Appointment Editor Options 

Additional options are available when adding an appointment. See Figure . By clicking More in the lower left corner of the window, this display opens at the bottom of the Appointment Editor window. The following options are available: 

  • Frequency of the appointment 
  • Number of times that a frequent appointment is to be added to the calendar 
  • Privacy controls 
  • Appointment reminders 
  • Who to send e-mail to (when an appointment reminder is to be sent) 

To close the additional options window area, click Less.

Finding Appointments 

The Find window enables the user to search for text in the appointment entries. See Figure . The user can specify the time period to search, giving a start and end date. After appointments are found, they can double click the details (shown in the lower portion of the window) to view the actual appointment details. 

Tip: If someone sends an email with an Appointment icon, the user can drag the icon to an open calendar window or to the Calendar control on the Front Panel, to add it to his or her calendar. The Appointment icon cannot be dropped on a minimized calendar.

 

3.2 Using CDE Calendar Manager
3.2.5 Working with other users' calendars
Setting Access to the Calendar
In this window, a user can set the access rights for the calendar. See Figure Users can designate who has the right to work with or view the calendar. By default, this is set to world, which means that everyone has access rights.

Browsing Other Calendars
If a user wants to check the appointments which have been made in other user's calendars, use the Browse, Show Other Calendar menu option. See Figure With the correct permission settings to view other calendars, a user can compare people's appointments to help arrange meetings which do not conflict with existing appointments. The Browse menu option also provides a menu editor for configuring the menu options which are used by the Calendar window.
Lab Activity
  Using CDE Calendar Manager

In this lab, the student will work with CDE Calendar Manager. Calendar Manager is a full-featured graphical schedule and appointment management program.

 

3.3 Other Built-in CDE Applications
3.3.1 Voice and text note applications
CDE provides a number of other useful applications for managing notes and addresses, tools for playing sounds, tools for viewing images, and a simple calculator.

Voice Notes

The Voice Notes application lets the user personalize their mail messages. Select Voice Note from the Applications subpanel to record voice input. See Figure . Note that selecting Voice Note starts Audio in record mode. A microphone or voice input device is necessary for this application to work. See Figure .

Text Notes

Text Notes enable the user to create "sticky notes" - style notes on their workspace. Select Text Note from the Applications subpanel to record text input. See Figures and . The note then can be minimized and left on the user's workspace as a reminder. The user can drag notes into mail messages as mail attachments.

 

3.3 Other Built-in CDE Applications
3.3.2 Address manager
Address Manager enables the user to search corporate name databases and organize their contacts in electronic cards.

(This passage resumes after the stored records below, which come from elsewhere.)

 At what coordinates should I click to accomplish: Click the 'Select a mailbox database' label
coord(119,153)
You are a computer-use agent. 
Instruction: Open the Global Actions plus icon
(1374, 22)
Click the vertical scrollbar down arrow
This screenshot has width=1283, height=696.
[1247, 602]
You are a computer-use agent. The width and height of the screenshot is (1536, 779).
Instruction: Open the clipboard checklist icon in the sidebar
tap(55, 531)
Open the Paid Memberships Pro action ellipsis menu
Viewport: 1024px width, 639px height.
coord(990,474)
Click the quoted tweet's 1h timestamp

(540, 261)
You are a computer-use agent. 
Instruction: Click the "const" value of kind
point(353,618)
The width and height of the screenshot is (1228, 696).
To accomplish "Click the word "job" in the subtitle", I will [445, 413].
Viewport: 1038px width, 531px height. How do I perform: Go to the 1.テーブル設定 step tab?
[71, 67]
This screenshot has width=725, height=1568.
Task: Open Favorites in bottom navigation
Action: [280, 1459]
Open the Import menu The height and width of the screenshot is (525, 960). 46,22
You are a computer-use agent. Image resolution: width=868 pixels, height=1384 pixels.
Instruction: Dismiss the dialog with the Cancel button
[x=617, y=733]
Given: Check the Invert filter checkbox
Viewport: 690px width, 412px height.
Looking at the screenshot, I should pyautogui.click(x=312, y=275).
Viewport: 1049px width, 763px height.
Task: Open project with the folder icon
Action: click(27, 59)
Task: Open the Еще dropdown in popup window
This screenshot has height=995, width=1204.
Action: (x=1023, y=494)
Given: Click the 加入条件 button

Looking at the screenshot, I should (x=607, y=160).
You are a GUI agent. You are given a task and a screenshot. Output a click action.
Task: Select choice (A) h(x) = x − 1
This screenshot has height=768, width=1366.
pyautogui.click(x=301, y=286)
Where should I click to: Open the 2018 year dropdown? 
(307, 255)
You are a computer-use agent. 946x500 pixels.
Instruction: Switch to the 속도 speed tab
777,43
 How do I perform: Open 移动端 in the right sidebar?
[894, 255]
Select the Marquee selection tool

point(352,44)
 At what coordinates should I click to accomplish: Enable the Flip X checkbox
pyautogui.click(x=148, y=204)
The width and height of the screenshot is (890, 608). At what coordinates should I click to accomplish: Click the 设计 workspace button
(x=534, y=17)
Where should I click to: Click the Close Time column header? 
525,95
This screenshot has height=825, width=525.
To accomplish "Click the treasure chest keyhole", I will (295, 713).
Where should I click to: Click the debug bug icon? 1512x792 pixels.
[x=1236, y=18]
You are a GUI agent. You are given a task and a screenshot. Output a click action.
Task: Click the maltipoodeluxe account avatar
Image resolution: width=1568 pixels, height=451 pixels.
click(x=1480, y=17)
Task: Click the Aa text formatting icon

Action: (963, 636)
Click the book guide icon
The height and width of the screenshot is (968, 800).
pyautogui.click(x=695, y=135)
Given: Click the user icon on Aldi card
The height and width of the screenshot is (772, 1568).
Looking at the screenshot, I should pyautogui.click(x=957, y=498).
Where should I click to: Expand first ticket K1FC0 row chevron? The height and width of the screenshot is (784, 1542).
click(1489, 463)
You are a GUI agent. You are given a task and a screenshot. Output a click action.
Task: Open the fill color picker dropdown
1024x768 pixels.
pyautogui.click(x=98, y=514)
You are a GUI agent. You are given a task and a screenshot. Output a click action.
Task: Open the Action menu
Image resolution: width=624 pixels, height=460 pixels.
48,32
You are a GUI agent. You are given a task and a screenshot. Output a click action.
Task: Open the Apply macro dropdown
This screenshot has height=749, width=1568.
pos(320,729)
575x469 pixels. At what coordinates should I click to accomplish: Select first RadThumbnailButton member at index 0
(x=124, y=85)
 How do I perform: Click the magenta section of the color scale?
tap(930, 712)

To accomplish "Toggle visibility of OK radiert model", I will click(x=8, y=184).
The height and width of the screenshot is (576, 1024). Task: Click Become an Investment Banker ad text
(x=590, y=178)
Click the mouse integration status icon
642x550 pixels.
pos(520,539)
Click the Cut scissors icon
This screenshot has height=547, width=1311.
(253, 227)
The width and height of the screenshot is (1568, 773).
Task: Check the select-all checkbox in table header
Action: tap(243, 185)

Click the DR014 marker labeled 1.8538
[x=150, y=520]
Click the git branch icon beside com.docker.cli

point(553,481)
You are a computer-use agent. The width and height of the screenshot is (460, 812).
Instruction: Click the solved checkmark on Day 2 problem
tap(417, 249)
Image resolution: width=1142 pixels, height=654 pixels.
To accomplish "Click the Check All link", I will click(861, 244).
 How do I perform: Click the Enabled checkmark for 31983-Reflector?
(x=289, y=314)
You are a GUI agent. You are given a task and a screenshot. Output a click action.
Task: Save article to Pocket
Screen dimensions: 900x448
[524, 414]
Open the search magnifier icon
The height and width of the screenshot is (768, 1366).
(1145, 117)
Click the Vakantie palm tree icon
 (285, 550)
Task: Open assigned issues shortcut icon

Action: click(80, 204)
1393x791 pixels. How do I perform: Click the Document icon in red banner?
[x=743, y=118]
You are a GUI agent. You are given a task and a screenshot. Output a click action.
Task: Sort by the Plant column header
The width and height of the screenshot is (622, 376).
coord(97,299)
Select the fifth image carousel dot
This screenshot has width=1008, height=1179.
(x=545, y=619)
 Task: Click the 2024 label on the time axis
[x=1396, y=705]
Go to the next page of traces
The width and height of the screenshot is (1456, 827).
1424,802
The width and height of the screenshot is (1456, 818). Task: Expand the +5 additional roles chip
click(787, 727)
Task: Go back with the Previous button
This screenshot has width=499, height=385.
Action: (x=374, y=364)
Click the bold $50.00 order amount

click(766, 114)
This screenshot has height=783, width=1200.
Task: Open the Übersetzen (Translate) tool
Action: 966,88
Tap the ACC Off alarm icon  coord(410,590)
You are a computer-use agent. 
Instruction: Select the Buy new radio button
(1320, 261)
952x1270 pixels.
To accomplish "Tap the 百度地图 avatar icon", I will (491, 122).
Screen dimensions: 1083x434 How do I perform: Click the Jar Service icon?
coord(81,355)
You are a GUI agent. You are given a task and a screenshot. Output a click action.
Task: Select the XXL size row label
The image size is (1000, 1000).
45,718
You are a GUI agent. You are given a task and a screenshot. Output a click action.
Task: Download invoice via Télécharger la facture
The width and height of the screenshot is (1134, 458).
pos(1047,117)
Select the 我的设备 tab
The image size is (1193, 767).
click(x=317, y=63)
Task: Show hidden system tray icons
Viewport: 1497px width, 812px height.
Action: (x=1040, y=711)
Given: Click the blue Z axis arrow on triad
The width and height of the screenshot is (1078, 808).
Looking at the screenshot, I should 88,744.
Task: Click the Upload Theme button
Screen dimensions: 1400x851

The user can schedule appointments, send email, and dial telephone numbers from the electronic cards. The user can access the Address Manager in one of two ways. First, they can right click the desktop to bring up the Workspace menu and then select Cards/Address Manager, or they can access the Address Manager from the Front Panel/Cards subpanel. See Figures and .
3.3 Other Built-in CDE Applications
3.3.3 Audio tool
The Audio application provides a way to record and play sounds. A microphone is necessary to record sound files. Sound files can be played through the built in speakers on a Sun workstation. Solaris for Intel systems must have a supported sound card and speakers. To activate the Audio application, right click the desktop and choose Applications, then select Audio and Video.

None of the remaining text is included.